For a strategy of independence and mass struggle
A reply to Todd Chretien
I welcome Todd Chretien’s “Mamdani’s Fight is Our Fight” in response to my article, “After the Surreal Summit.” It is essential for the Left to openly debate our differences in all our publications. That way radicals can judge for themselves which arguments, strategies, and tactics are the best to advance our common struggle for reform and ultimately for winning a new socialist society.
Chretien, however, mischaracterizes my argument about Mamdani’s meeting with Trump. His objections to my categorization of Mamdani as a reformist are unconvincing. The label accurately describes Mamdani’s politics and strategy, and Chretien’s defense of them is equally unconvincing. His claim that Tempest cannot fight for Mamdani’s demands without embracing his electoralist strategy is groundless. As he knows, there is a long history of forces on the Left marching separately and striking together.
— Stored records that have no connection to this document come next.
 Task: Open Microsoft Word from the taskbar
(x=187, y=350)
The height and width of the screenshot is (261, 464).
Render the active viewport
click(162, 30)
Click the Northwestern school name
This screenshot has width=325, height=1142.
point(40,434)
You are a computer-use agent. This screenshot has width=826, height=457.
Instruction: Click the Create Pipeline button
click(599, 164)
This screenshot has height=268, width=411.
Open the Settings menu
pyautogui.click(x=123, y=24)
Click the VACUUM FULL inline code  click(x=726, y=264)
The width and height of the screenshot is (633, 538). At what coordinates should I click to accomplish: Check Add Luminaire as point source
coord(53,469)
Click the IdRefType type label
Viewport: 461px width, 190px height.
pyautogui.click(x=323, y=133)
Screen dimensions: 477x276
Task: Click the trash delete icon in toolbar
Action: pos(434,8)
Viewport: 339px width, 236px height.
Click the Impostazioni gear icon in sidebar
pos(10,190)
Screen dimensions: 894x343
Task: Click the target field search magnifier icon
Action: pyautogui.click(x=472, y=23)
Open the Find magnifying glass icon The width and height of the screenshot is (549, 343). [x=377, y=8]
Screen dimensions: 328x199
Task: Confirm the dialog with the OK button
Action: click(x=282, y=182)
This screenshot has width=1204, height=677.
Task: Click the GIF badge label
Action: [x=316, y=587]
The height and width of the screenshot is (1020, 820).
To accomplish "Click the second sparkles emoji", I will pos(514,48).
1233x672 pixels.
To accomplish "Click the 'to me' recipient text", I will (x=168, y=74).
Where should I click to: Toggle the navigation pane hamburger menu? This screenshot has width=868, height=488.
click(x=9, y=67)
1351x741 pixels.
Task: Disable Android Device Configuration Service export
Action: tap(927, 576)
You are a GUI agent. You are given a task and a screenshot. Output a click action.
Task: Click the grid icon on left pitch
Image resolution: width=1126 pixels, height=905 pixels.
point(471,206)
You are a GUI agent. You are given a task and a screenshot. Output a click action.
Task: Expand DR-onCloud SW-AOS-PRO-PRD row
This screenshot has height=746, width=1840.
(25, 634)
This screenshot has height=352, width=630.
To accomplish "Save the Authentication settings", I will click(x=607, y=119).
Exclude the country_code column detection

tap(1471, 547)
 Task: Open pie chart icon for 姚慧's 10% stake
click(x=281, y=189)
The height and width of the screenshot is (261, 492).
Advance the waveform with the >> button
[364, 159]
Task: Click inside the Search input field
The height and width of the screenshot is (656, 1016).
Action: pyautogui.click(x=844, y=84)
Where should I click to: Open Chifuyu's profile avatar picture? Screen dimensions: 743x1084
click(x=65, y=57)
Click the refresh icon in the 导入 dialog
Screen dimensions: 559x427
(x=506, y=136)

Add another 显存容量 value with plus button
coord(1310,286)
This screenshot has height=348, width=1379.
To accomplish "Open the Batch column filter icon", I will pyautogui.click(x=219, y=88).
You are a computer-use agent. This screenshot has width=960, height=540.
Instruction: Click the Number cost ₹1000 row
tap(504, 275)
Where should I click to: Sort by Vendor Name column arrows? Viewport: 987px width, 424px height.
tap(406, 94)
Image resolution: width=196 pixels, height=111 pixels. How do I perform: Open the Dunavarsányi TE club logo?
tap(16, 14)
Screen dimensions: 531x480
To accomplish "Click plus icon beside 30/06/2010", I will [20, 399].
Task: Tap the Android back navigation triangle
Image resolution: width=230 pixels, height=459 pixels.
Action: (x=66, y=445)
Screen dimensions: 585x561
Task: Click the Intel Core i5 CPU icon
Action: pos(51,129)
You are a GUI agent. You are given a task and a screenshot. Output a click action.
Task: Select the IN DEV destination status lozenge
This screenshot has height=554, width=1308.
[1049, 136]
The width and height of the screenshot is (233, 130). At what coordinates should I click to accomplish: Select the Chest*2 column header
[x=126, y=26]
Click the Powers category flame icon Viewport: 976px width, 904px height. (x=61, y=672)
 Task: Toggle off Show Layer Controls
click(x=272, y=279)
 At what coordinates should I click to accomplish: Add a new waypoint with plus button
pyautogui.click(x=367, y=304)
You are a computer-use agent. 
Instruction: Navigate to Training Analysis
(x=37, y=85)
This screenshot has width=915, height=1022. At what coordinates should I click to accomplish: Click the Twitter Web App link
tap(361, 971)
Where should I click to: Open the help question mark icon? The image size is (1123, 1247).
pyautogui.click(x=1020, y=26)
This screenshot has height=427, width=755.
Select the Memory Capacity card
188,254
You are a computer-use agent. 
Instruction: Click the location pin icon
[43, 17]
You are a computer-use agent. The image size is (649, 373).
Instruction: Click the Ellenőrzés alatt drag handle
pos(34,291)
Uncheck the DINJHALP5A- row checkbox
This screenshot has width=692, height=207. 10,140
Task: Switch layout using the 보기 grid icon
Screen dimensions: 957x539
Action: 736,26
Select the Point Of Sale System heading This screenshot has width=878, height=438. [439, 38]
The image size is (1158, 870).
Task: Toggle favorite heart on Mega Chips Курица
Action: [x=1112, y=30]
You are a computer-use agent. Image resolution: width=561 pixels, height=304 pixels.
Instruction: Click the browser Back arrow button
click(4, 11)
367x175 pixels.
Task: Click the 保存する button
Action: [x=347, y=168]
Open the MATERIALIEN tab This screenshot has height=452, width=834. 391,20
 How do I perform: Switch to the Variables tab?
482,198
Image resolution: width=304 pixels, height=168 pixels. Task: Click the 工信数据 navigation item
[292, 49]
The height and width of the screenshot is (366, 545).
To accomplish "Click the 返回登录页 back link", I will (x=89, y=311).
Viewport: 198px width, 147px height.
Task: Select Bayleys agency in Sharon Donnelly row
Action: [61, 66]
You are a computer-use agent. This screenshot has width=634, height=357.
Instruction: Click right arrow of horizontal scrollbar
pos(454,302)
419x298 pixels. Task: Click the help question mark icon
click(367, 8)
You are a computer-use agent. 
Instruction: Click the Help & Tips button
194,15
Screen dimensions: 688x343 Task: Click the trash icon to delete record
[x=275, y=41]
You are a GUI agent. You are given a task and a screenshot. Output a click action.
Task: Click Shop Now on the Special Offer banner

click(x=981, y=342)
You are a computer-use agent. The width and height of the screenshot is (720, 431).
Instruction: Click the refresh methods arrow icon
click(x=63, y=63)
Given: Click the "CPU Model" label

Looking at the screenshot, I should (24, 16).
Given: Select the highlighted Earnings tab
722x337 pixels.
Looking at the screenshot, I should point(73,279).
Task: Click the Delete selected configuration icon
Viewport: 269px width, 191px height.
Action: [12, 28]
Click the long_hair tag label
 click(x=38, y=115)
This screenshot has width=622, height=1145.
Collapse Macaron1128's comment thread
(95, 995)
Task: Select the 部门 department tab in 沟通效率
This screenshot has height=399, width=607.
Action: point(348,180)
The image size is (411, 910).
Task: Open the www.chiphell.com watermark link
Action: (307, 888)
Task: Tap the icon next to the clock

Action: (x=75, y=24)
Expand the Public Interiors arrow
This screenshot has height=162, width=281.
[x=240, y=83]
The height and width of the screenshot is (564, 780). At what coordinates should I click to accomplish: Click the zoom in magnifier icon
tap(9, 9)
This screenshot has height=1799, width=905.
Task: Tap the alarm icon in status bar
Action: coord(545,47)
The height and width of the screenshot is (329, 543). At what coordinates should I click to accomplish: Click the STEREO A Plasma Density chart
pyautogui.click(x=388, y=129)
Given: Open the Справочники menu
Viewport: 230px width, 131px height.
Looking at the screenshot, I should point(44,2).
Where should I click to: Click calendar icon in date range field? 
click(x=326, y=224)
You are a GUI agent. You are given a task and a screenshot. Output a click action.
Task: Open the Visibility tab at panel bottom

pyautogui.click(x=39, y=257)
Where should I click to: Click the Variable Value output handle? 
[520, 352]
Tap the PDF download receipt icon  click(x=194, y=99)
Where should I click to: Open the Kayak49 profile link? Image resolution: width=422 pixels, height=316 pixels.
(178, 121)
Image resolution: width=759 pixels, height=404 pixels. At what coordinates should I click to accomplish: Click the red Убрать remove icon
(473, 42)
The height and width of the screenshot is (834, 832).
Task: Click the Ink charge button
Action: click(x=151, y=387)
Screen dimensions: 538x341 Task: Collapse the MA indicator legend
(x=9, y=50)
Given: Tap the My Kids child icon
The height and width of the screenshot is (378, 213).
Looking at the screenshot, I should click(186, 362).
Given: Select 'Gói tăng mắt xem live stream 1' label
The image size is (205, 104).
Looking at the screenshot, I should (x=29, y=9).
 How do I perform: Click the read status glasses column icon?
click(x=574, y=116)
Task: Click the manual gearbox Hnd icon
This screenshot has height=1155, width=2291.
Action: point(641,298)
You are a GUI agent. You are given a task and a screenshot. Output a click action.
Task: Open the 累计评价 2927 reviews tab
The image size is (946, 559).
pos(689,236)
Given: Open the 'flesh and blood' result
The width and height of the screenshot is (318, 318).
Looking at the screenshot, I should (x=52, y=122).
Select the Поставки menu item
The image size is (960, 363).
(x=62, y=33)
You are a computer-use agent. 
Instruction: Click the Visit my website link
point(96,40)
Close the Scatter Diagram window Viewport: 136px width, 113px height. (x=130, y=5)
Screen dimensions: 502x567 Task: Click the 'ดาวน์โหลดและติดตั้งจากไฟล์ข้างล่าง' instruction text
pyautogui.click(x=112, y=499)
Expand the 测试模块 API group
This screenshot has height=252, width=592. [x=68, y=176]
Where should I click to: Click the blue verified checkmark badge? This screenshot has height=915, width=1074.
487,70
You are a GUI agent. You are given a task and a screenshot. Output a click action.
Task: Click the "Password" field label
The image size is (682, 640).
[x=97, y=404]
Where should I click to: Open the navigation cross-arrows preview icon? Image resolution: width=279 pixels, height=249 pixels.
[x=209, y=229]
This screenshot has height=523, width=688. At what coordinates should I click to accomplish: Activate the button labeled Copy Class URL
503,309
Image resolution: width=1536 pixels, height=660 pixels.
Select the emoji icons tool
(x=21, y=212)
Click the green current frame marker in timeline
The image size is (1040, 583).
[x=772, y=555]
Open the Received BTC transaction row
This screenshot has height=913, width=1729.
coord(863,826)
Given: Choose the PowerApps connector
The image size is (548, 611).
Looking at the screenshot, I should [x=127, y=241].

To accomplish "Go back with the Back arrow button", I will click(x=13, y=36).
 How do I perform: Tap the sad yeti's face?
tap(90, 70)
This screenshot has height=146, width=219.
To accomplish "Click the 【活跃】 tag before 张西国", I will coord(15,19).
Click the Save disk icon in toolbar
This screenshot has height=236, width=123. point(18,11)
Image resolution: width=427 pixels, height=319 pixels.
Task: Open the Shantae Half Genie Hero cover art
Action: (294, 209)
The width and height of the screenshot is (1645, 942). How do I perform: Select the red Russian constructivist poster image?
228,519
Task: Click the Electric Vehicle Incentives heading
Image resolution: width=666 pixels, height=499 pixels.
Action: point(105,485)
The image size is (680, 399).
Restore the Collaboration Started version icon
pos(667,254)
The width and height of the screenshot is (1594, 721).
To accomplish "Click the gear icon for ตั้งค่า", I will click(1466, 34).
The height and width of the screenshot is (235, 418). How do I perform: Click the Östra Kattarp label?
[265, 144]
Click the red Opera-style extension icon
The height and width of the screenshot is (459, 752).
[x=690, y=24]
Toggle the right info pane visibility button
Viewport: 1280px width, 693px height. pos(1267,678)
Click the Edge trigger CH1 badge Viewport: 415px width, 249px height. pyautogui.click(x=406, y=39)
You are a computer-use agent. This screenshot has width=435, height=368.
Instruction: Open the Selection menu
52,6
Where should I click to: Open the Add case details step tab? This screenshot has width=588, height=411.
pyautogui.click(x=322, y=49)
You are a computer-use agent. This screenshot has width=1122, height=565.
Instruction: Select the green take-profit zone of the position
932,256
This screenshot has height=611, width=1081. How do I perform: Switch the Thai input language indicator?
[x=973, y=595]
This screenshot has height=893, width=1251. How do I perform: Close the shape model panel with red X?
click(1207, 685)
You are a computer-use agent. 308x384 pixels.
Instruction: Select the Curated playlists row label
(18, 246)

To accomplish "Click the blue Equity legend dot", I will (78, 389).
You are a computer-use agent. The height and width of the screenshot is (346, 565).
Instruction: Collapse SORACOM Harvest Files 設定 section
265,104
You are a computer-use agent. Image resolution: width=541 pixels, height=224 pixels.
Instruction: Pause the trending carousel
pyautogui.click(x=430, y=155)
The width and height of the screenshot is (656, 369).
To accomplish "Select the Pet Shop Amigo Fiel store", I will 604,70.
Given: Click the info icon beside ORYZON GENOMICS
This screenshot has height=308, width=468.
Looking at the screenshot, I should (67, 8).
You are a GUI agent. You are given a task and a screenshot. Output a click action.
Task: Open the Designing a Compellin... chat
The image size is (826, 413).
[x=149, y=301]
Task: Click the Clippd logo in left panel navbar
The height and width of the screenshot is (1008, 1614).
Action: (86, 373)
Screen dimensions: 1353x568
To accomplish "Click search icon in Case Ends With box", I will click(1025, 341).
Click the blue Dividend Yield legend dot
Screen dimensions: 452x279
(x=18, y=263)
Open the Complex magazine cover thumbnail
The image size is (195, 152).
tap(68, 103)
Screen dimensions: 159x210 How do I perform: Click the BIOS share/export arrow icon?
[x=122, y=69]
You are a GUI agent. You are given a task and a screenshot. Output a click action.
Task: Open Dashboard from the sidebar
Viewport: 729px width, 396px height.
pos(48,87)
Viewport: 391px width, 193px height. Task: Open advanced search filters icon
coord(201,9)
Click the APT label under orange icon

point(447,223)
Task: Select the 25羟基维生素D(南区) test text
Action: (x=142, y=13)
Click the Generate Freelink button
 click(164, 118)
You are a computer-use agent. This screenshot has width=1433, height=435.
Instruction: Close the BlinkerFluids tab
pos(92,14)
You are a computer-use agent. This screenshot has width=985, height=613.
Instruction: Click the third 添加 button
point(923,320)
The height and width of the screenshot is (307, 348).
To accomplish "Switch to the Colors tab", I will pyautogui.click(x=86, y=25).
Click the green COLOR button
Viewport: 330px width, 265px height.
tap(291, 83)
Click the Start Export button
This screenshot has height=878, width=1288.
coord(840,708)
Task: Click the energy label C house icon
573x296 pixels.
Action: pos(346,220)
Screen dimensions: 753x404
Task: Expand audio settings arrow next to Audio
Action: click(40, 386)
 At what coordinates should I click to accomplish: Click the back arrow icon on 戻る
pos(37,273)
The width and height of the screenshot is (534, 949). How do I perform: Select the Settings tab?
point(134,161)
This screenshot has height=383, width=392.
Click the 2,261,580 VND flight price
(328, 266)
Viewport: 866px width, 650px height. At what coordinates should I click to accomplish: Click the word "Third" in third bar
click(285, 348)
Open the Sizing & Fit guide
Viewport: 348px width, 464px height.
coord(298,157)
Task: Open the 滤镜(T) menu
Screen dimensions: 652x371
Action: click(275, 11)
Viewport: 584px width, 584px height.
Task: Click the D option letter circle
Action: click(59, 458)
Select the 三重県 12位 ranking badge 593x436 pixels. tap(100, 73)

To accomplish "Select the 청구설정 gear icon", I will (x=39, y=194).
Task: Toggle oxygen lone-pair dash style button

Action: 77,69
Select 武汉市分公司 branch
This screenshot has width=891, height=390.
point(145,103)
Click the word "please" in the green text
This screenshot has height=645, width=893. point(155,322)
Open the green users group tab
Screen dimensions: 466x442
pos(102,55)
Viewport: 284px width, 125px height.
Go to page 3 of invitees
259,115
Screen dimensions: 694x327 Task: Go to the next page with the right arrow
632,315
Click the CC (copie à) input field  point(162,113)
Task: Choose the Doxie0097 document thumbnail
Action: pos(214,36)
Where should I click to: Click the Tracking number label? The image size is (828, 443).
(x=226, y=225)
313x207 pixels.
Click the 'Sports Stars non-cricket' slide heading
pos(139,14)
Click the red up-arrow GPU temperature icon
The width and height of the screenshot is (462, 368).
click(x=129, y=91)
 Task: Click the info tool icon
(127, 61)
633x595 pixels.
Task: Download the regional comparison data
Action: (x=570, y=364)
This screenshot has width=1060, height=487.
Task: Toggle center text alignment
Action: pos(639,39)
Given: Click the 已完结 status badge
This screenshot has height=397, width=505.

Tempest has argued for an alternative strategy of political independence from both capitalist parties and an emphasis on mass struggle. That, we contend, will be more effective in winning Mamdani’s demands, raising more radical ones, stopping Trump’s assault on workers and the oppressed, and strengthening the organizational capacity of the Left and the broader movement.
Stakes of the debate
The stakes of this debate are high. We are in the fight of our lives against the most authoritarian regime in U.S. history. Trump has launched a bigoted class war at home and threatens imperialist war abroad. In this moment of emergency, we need everyone from left wing politicians to unionists and movement activists to unite in escalating mass, disruptive protests and strikes to stop Trump and his clique of billionaires in their tracks.
This is not the time for conciliation with the monster in the White House, but implacable opposition. That’s why almost no one was happy with Zohran Mamdani’s chummy summit with Trump. Some liberals, who always counsel triangulation to the right on the grounds of pragmatism, celebrated it along with his conciliationist approach to the Democratic Party’s leadership, meetings with real estate capitalists, reappointment of New York’s billionaire police commissioner Jessica Tisch, and selection of business executives to his transition team.
Mamdani’s allies tried to justify his tactic in the meeting as a necessary defensive maneuver against Trump. It wasn’t. Other mayors have refused to meet with Trump, despite their dependence on the federal government for funds. Liberal mayor of Boston, Michelle Wu, declared “I’m not interested in a bromance with the federal regime,” contending that “flattery is not the way” to stop Trump. Chicago’s Brandon Johnson has instead called for a general strike.
Bhaskar Sunkara rightly argued against denouncing Mamdani’s meeting as “betrayal” and also against offering “uncritical defense” of it. He went on to warn of the dilemmas faced by “social democracy,” “reformism,” and “electoralism.” To see Mamdani’s meeting with Trump as a betrayal misunderstands the reformist and electoralist logic that led to the decision. The debate here is primarily strategic, not just moral. It is about how to organize to defeat the right and win reform.
Alternative strategy to reformism
In another piece in Jacobin, Sunkara called for connecting the fight against Trump and for Mamdani’s demands with the goal of socialism. On this we agree. However, Mamdani’s conciliationist approach to the Democrats, capitalists, and Trump weakens this effort. Ultimately, neither Sunkara nor Chretien offer a strategy to connect the fight for reforms to the struggle for socialism. That’s what Tempest has tried to do in a whole series of articles, including my piece “After the Surreal Summit,” and our most recent editorial, “After Mamdani.”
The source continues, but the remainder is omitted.